Life has handed me an entirely new deck of cards. And I cannot tell you how relieved I am about it.

So many things have happened in the past few months that I can't begin to describe my elation. After much stewing, I finally decided (with a little help) to apply for the Waukee position. I did, and from there, it was a whirlwind.

I was offered the position, after thinking I probably wouldn't get it, and was terrified of making a decision. Eric and I had discussed the "what-ifs" over the weekend, with the thought that I may not be offered the job and our problems would be solved. Then I was offered the job. Ruh-roh! So after all our debate, Eric finally said, "I'm going to go take a shower. You make the decision and let me know." Then turned and went upstairs!!! So I was left to make a possibly life-altering decision on my own.

But I didn't make it on my own. My dad made it for me. I talked to my dad about it while sitting in our living room. I looked up at my ceiling while holding a quarter in my hand and told him, "This is it, dad. Tell me what to do. Heads - Waukee. Tails - I stay." I flipped the coin, waited a beat to check it and there you had it, Waukee.
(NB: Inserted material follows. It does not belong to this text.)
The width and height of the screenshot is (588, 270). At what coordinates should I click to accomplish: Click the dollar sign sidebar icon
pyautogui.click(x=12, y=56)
From there, life has been wonderful. I feel renewed and leaving behind everything that happened at Southeast Polk has been easier to do than I thought. I feel as though I have my LIFE back. After losing my dad, I wasn't sure I would ever get it back.

And here I am, the happiest I have been in a long time. I can tell Eric is happy to have his wife back. I know my friends are happy to have me back. I know my colleagues are excited that I have gotten my passion for teaching and music back. I've decided to LIVE again and renew myself as a person.

So, to honor this renewal, I have made a bucket list for this summer. I hope I'll be able to fulfill it!

My Summer Bucket List:
  • Have a dinner party with friends
  • Have a "Thank You" party for friends of Just Right Contruction
  • Go Canoeing
  • Get the tattoo I have wanted for a long time. A tiny treble clef, the size of a dime, on the inside of my wrist
  • Re-side our house!
  • Ride a roller coaster
These may seem stupid, but I feel like they are something that will help me break out of this shell I've been holed up in for two years. I'm done with it. I'm ready to shed some skin and come out on the other a new, better person. For my friends, for my family and especially for my wonderful, wonderful husband of two years.

In other news, Dad:
Please watch over Lane and Rachel - Lane was diagnosed with a brain tumor and it was confirmed today that it is cancer. They are going to need lots of support, and you were always there when people needed you. Please be there now.